:: Working data
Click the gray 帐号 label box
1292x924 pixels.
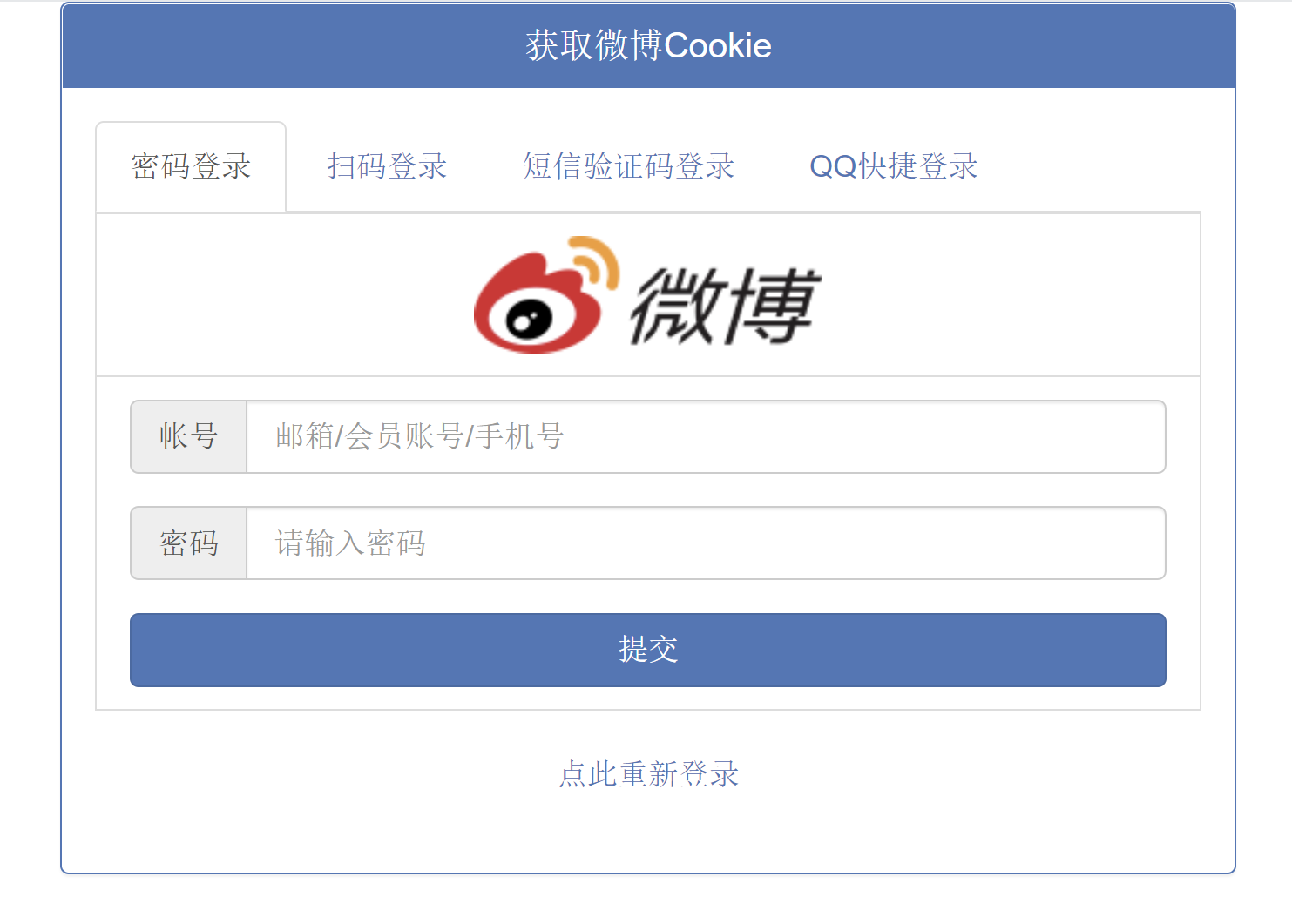(x=189, y=436)
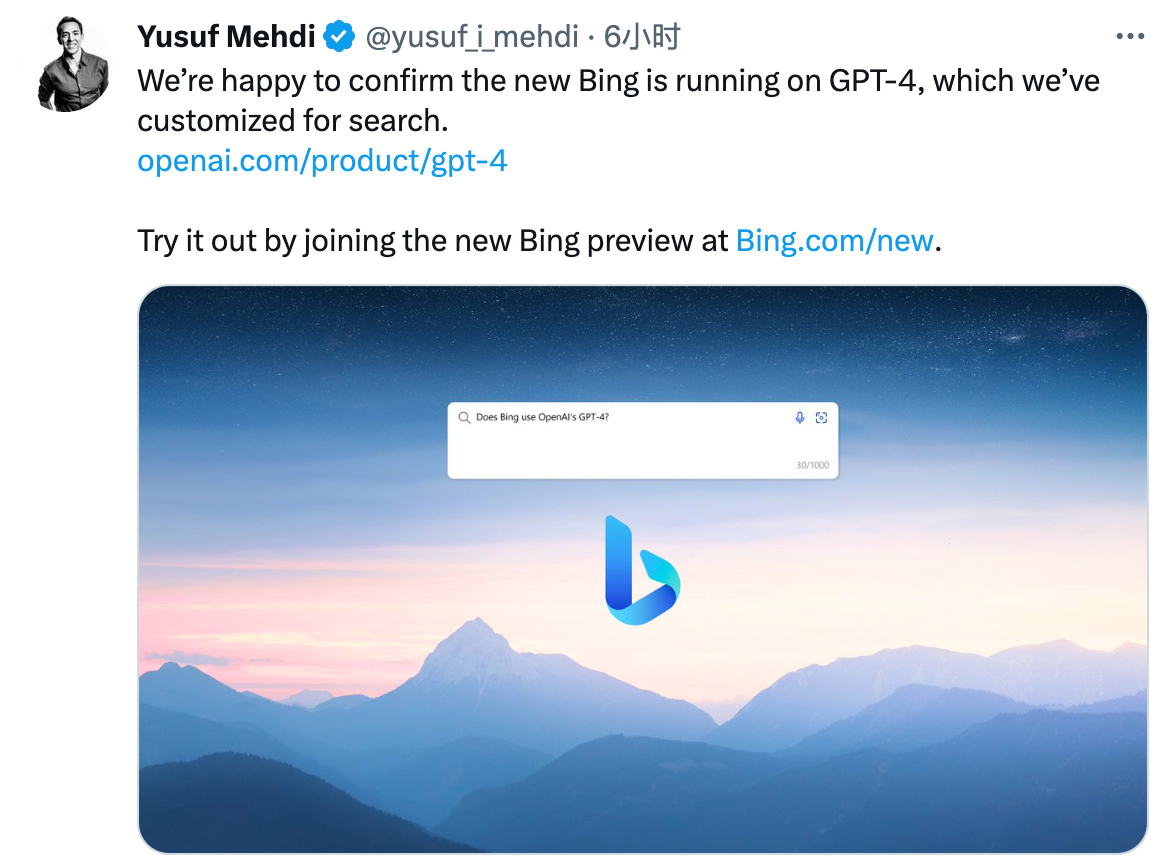Click the 'customized for search' text line

coord(292,120)
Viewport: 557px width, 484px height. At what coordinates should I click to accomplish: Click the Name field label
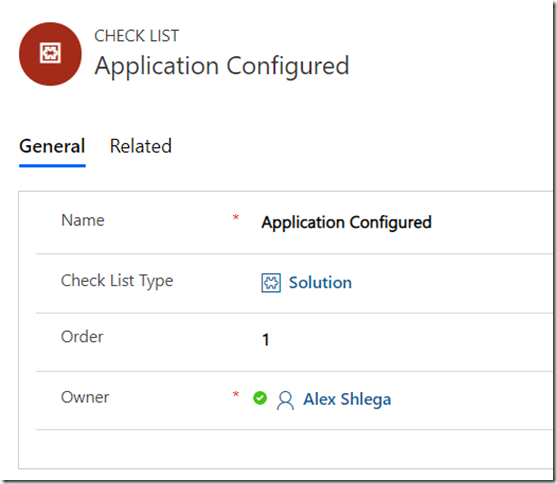pos(83,220)
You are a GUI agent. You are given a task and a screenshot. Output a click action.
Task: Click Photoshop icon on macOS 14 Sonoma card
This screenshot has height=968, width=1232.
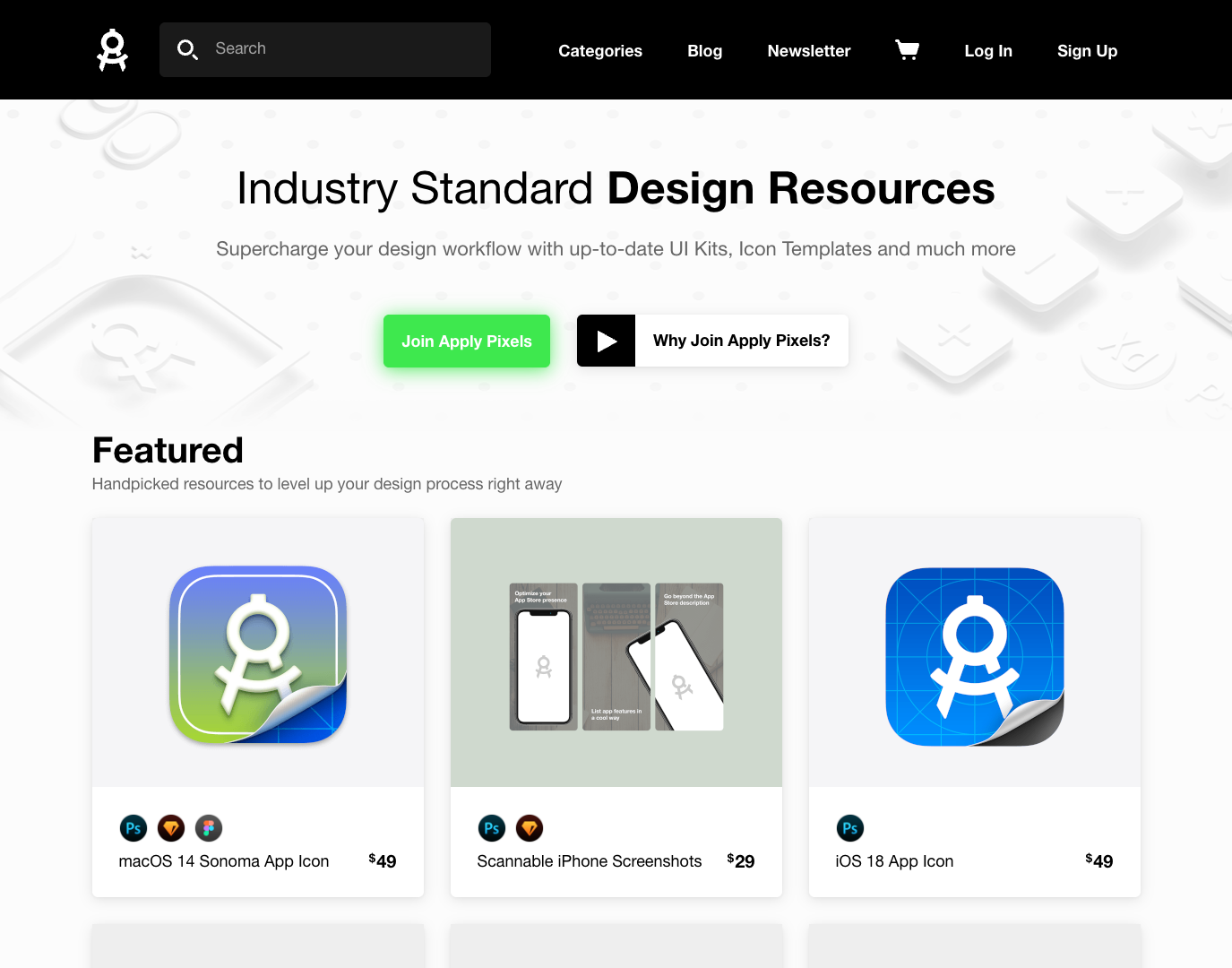pos(134,828)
::::
Please lay out the lines above as a numbered list, leaving out blank lines and pictures.

1. Click the gray 帐号 label box
2. 1292x924 pixels.
3. (x=189, y=436)
4. Click the 'customized for search' text line
5. coord(292,120)
6. Viewport: 557px width, 484px height. At what coordinates should I click to accomplish: Click the Name field label
7. pos(83,220)
8. You are a GUI agent. You are given a task and a screenshot. Output a click action.
9. Task: Click Photoshop icon on macOS 14 Sonoma card
10. This screenshot has height=968, width=1232.
11. pos(134,828)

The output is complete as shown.